_Your objective_.
Pick out every line in the items below that contains the string "Task", treating uppercase and lowercase as different.

_Records for the exercise_.
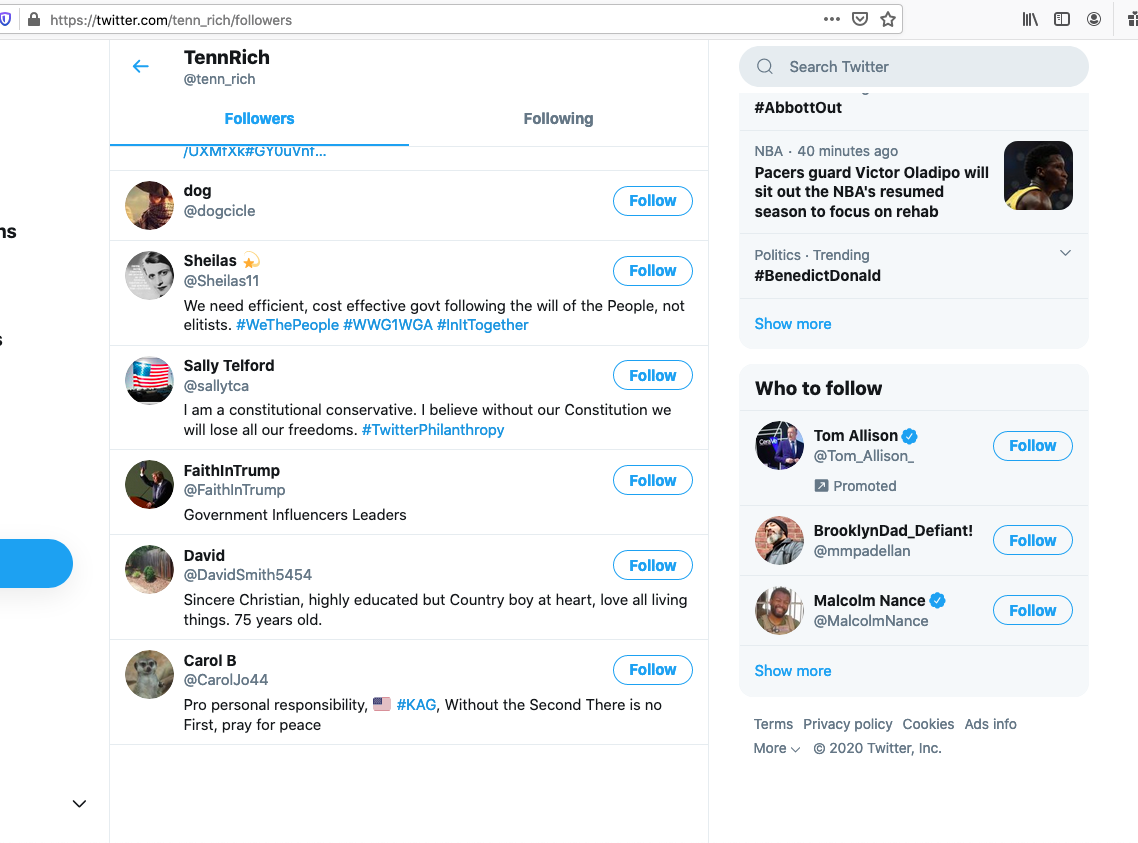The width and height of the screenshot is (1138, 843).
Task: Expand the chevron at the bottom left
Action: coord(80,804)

==

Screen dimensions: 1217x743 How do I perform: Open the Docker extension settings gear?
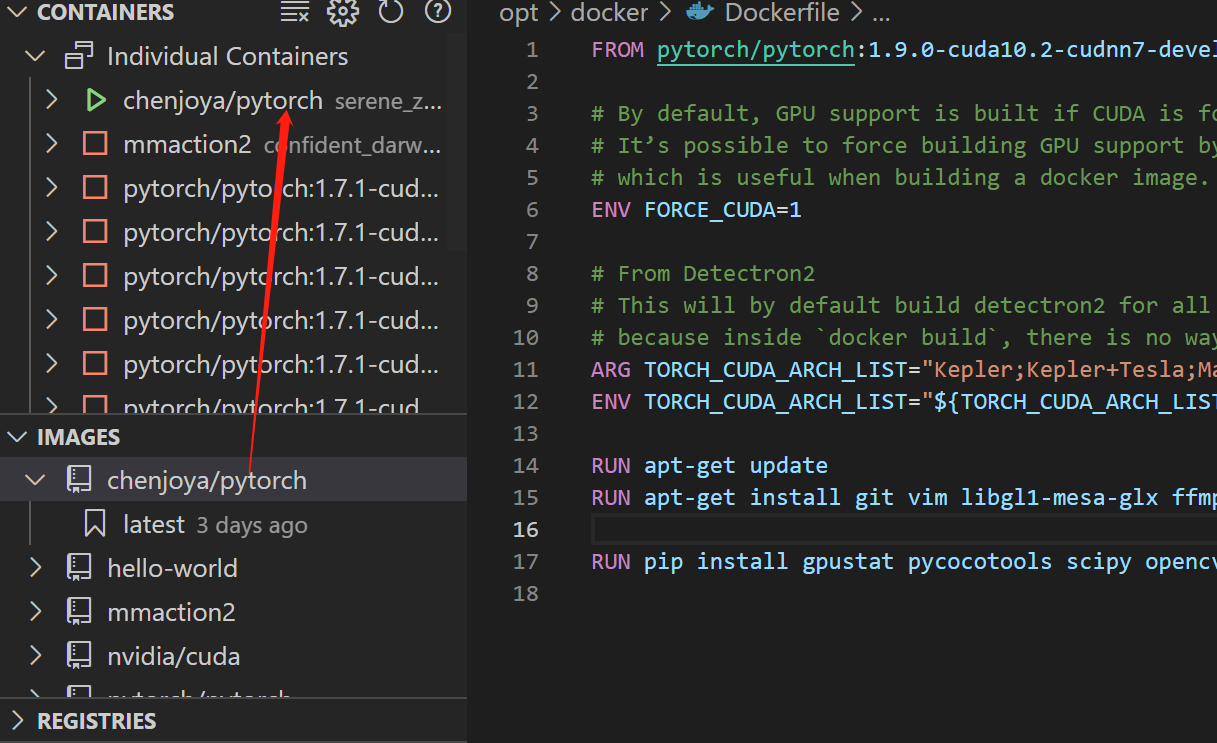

* * *

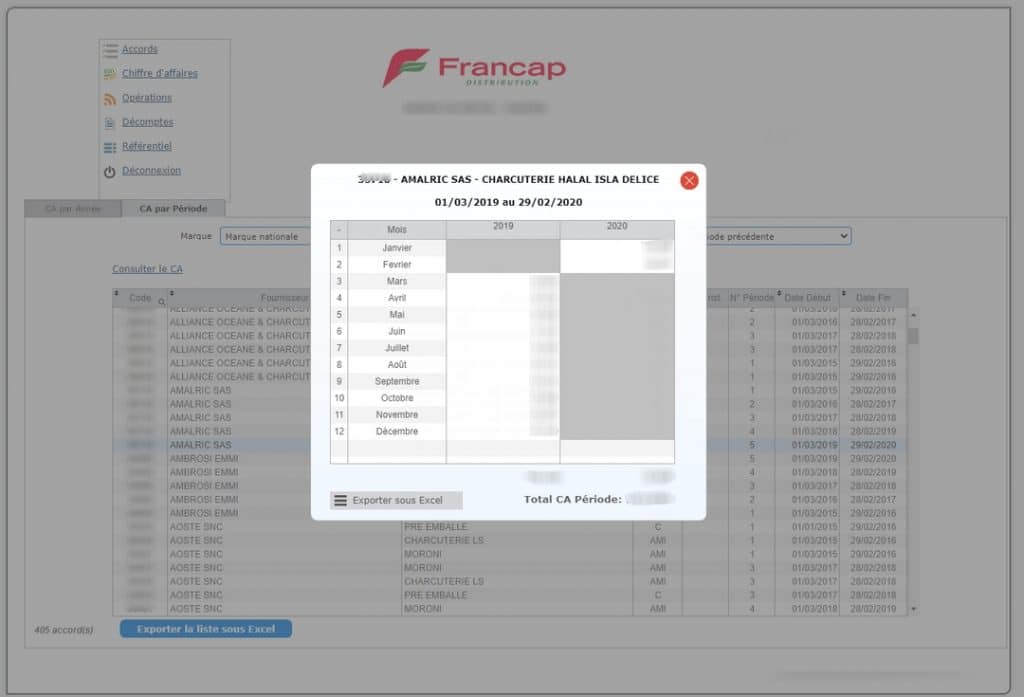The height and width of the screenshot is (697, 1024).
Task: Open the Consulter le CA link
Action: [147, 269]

_Solved problem_.
Task: Expand the chevron at the bottom left
Task: Open the Consulter le CA link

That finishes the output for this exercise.